16.1Any notice request instruction or other document to be given hereunder shall be delivered or sent by first class post or by email or fax transmission (such email or fax transmission notice to be confirmed by letter posted within 12 hours) to the address or to the fax number of the other party set out in this agreement (or such other address or numbers as may have been notified) and any such notice or other document shall be deemed to have been served (if delivered) at the time of delivery (if sent by post) upon the expiration of 48 hours after posting and (if sent by email or fax transmission) upon the expiration of 12 hours after dispatch.
Notices to the Company:The address given on the Order Form and/or Proposal/Quotation documents.
Notices to the Purchaser:The address given on the Order Form and/or Proposal/Quotation documents.
17.Invalidity and severability
17.1If any provision of this agreement shall be found by any court or administrative body of competent jurisdiction to be invalid or unenforceable the invalidity or unenforceability of such provision shall not affect the other provisions of this agreement and all provisions not affected by such invalidity or unenforceability shall remain in full force and effect. The parties hereby agree to attempt to substitute for any invalid or unenforceable provision a valid or enforceable provision which achieves to the greatest extent possible the economic legal and commercial objectives of the invalid or unenforceable provision.
18.1The Company shall not be liable to the Customer for loss arising from or in connection with any representations agreements statements or undertakings made prior to the date of execution of this agreement other than those representations agreements statements or undertakings confirmed by a duly authorised representative of the Company in writing or expressly incorporated or referred to in this agreement.
18.2The Customer accepts that the Licensed Program Materials were not designed and produced to its individual requirements and that it was responsible for their selection.
19.1 This agreement shall be binding upon and enure for the benefit of the successors in title of the parties hereto.
20.Assignation and sub-licensing
20.1The Customer shall not be entitled to assign or otherwise transfer this agreement nor any of its rights or obligations hereunder nor sub-license the use (in whole or in part) of the Licensed Program Materials without the prior written consent of the Company.

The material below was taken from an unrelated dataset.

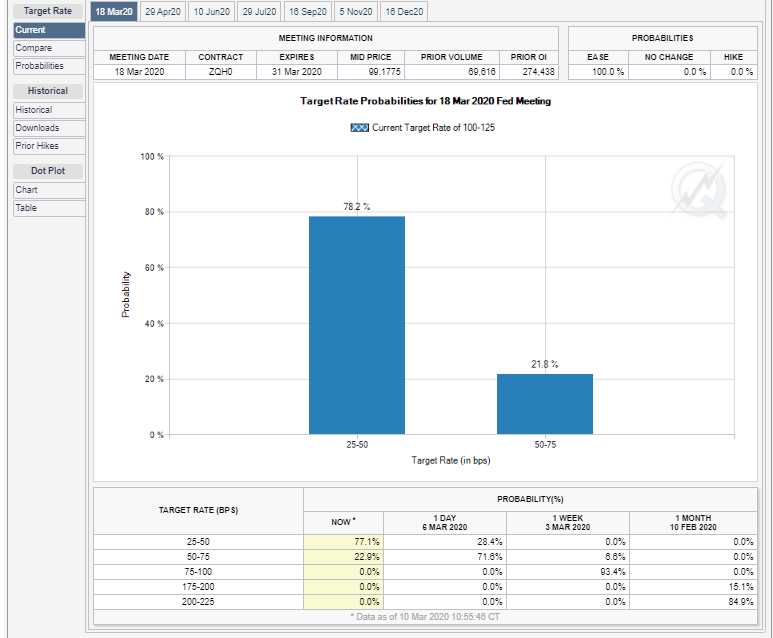Switch to the 29 Apr20 meeting tab

point(162,11)
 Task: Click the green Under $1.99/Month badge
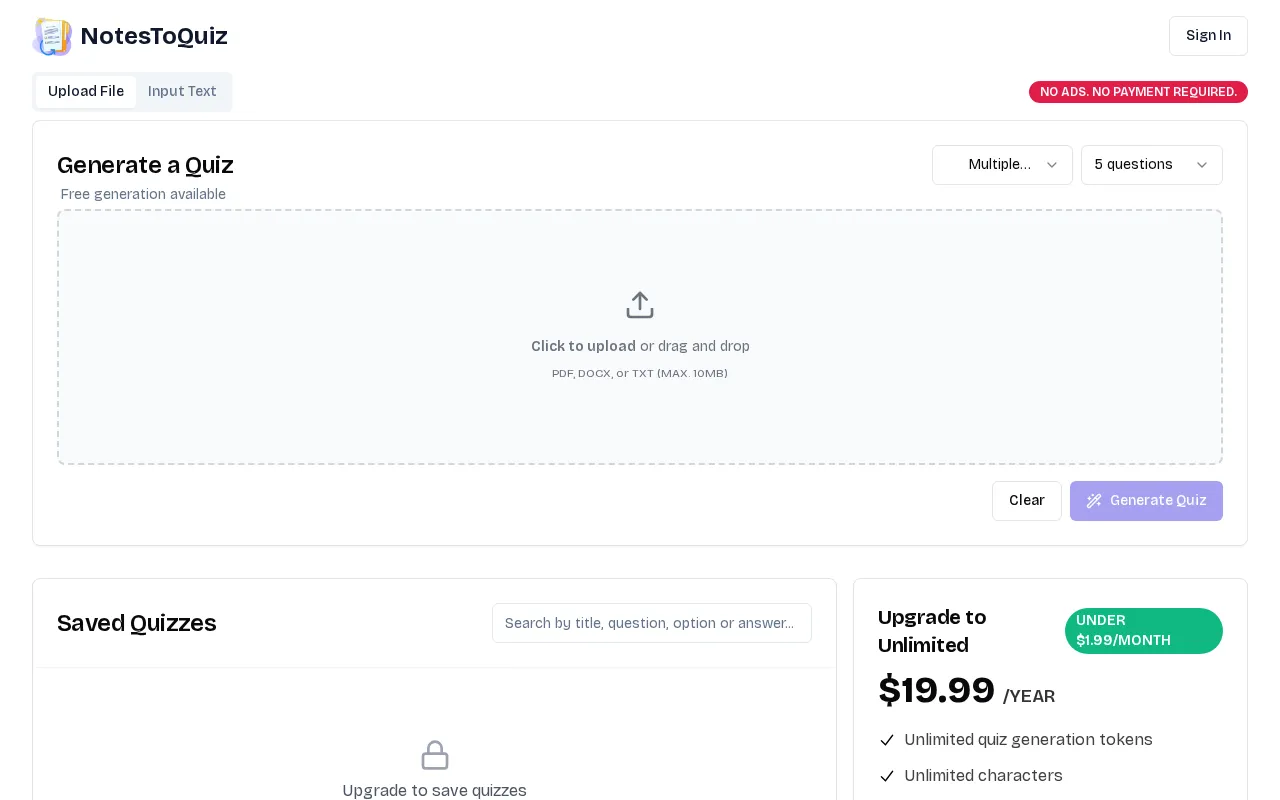1144,631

21.1Save insofar as otherwise expressly provided all amounts stated in this Agreement are expressed exclusive of value added tax and any value added tax arising in respect of any supply made hereunder shall on the issue of a valid tax invoice in respect of the same be paid by the Customer.
22.1Headings to clauses in this agreement are for the purpose of information and identification only and shall not be construed as forming part of this agreement.
23.1This agreement shall be governed by and construed in accordance with the laws of England and Wales and the parties hereby submit to the non-exclusive jurisdiction of the English courts.